When tested on individual strains, bacteria were more or less equally sensitive towards glyphosate IPA salt,

Roundup and POEA. For glyphosate IPA salt and Roundup, these effects were also observable in gut contents,

even though concentrations, where effects were evident, increased considerable. However, when tested on

gut content, POEA was least toxic of all treatments. Compared to glyphosate, we do not know much about

the exact composition of POEA and therefore it is not clear, how it enters cells and exerts its mechanisms.

Other studies should be performed to investigate this further.

Even though pH decreased in both stomach, cecum, colon and rumen for glyphosate IPA salt and/or

Roundup, results for L. sobrius in stomach content, indicate that glyphosate IPA salt exert its mechanisms,

46

independent of pH, as it was held constant. However, as this experiment was only conducted, as a pilot study,

replicating the experiment could be advantageously.

Additional work, not included in the thesis

In total, I have run 73 plates and presented results from 44, in the thesis. The reason why I chose to exclude

the others is that they were used to investigate which glyphosate acid concentrations that were appropriate

to test, how the plates could be prepared as uniform as possible and which bacteria it was possible to grow

in the conditions, we were able to supply. As mentioned, some bacteria would not grow, even though they

were tested in different media.

To test the treatments on animal digesta, a pilot study was performed. This was both done to test how the

protocol worked, and at which concentrations, and in which compartments, it was relevant to further

investigate the effect of the treatments. To begin with, glyphosate acid was used instead of glyphosate IPA

salt, and this is the reason why there are missing values for glyphosate IPA salt in some of the datasets. In

total, five trials were performed with digesta from slaughtered pigs.

47

Conclusion Overall, we showed that glyphosate acid, glyphosate IPA salt, Roundup and POEA all had the ability to inhibit

bacterial growth, even though MIC values differed between treatments and bacteria (objective 1). In

addition, inhibiting effects of glyphosate acid, glyphosate IPA salt, Roundup and POEA differed between

gram-positive and gram-negative bacteria; gram-negative being more tolerant towards all treatments. We

cannot conclude that commensals and potential pathogens are affected differently, just due to this division,

but as most gram-negative bacteria are pathogens, this is a more reasonable explanation for observed

differences between commensals and potential pathogens.

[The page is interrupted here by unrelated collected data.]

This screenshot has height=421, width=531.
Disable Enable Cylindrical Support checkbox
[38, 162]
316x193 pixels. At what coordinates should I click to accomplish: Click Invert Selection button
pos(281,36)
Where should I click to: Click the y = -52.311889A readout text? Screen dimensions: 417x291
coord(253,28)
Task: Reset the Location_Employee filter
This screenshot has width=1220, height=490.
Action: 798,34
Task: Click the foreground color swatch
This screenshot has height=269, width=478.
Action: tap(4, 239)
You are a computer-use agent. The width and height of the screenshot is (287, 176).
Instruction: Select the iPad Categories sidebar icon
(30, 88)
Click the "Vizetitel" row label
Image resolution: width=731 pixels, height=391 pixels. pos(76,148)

Instead of differentiating between commensals

and potential pathogens, differentiation between gram-positive and gram-negative would be a more correct

determination, according to our findings (objective 2).

Other than affecting growth of bacteria directly, glyphosate also has the potential to affect growth indirectly.

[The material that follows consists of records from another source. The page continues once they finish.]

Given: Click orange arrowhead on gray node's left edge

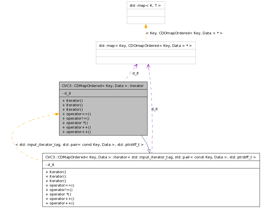Looking at the screenshot, I should (x=57, y=114).
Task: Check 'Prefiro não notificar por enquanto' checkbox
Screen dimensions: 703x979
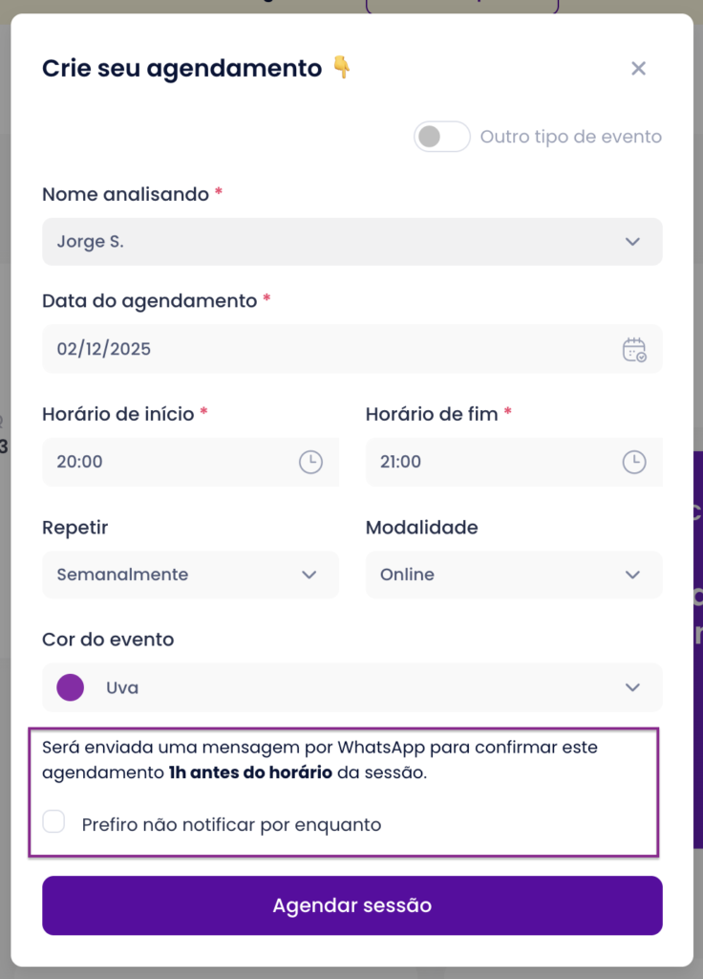Action: pos(54,822)
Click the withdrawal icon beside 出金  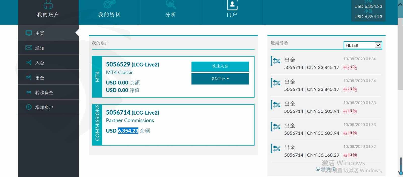pos(29,77)
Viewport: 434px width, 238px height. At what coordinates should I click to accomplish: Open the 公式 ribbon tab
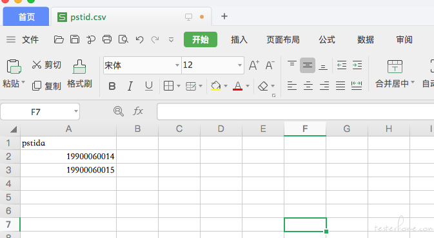tap(327, 39)

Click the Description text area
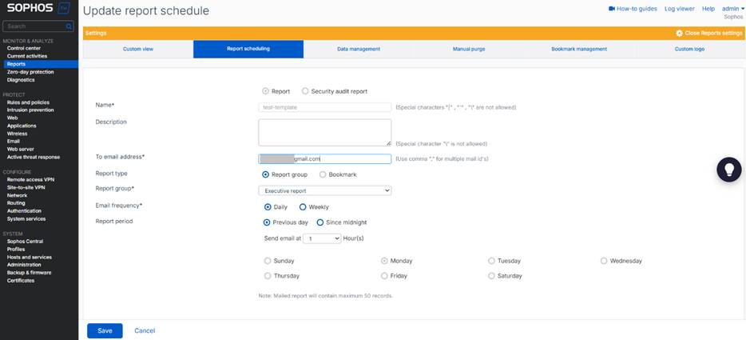click(324, 132)
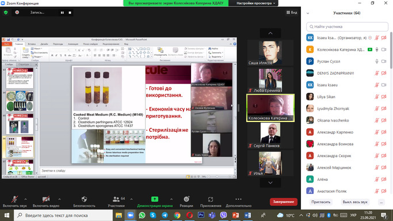Stop the recording with the square icon
393x221 pixels.
click(70, 13)
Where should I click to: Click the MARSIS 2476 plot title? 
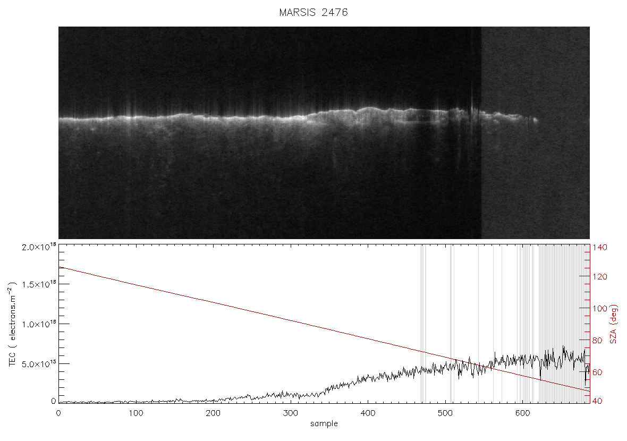point(314,12)
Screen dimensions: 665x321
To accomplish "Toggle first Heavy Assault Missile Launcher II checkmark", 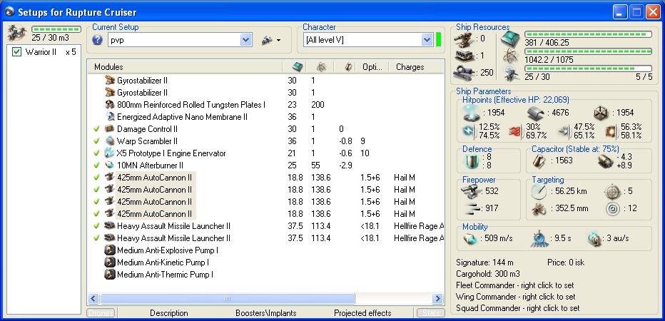I will pos(96,226).
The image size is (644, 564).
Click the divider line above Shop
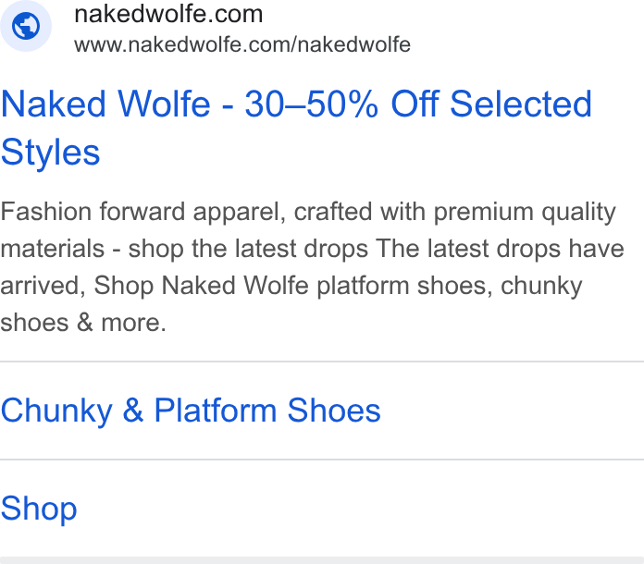322,460
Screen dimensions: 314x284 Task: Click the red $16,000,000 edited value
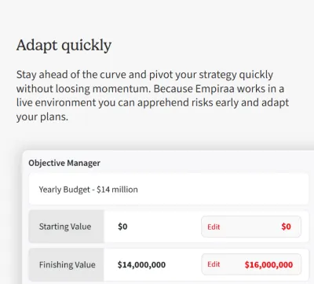[x=268, y=264]
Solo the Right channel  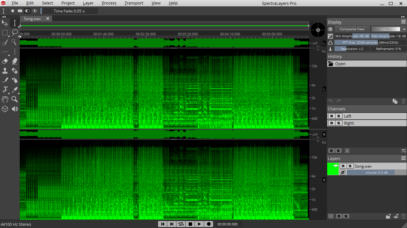[339, 123]
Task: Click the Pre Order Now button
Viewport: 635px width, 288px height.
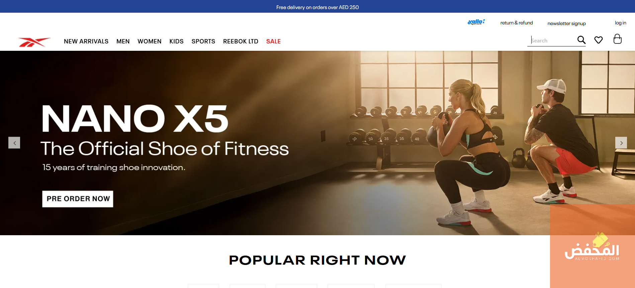Action: (78, 199)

Some commensals are able to suppress growth of some potential pathogens, and if the commensals are

sensitive towards glyphosate, and the pathogens tolerant, addition of glyphosate has the potential to

eliminate the inhibiting effect, the commensal has towards the potential pathogen. This, in addition to the

direct effect of glyphosate, can create disturbances in the gut, possibly leading to health problems for the

animal.

Glyphosate IPA salt, Roundup and POEA, were able to change fermentation patterns in cecum, colon and

rumen, indicative of changes in microbial activity, even though effects failed to appear in stomach (objective

3). The earliest effects were evident at 1 mg/ml being considerably higher than the possible concentrations

we calculated theoretically, in the different compartments. Overall, addition of glyphosate IPA salt and

Roundup led to more changes, than POEA did.

Even though the results of methane production in rumen varied considerable, and no statistical analyses

were performed, no methane were produced at 10 mg/ml independent of the treatments. In addition, no

production was observed at 1 mg/ml for Roundup. The decreased acetate to propionate ratio, observed for

all treatments in rumen, could have led to the inhibition, but a decrease of pH might also play a role for

glyphosate IPA salt and Roundup.

The effect of glyphosate IPA salt on the growth of L. sobrius in stomach content, at pH 5, was investigated in

a pilot study. Due to time limitations, the experiment was only performed ones, and therefore, data were

not analyzed statistically. Overall, it seemed like, lactic acid cell count were lowered at 10 mg/ml, and no

other parameters were affected. However, the experiment have to be repeated, to detect eventual

differences (objective 4).

Overall, fermentation is the action of the entire microbial biomass and need to be considered like an overall

process, not focusing on individuals (Cunningham and Klein, 2007; McDonald et al., 2011). This means that

even though we found considerably effects of glyphosate IPA salt, Roundup and POEA, when treating

individual bacterial strains, effects on the overall microbiota, observed in the second part of the experiment,

is more important, as it better reflects how different treatments affect microbiota in vivo.

48

In conclusion, we have been able to accept, all the four of our working hypothesis. First of all, glyphosate

(Roundup) suppressed growth of gut bacteria, different gut bacteria had different susceptibilities towards

glyphosate (Roundup), glyphosate (Roundup) changed fermentation pattern in the gut of pigs and dairy cows

and the effect of glyphosate depended on the chemical formulation (acid, salt, mixture and surfactant) used.

49

Perspectives and future considerations Even though glyphosate does not have the ability to affect animals directly, it is now evident, through

different studies, that it has the potential to affect microbiota, and thereby the animals, they inhabits.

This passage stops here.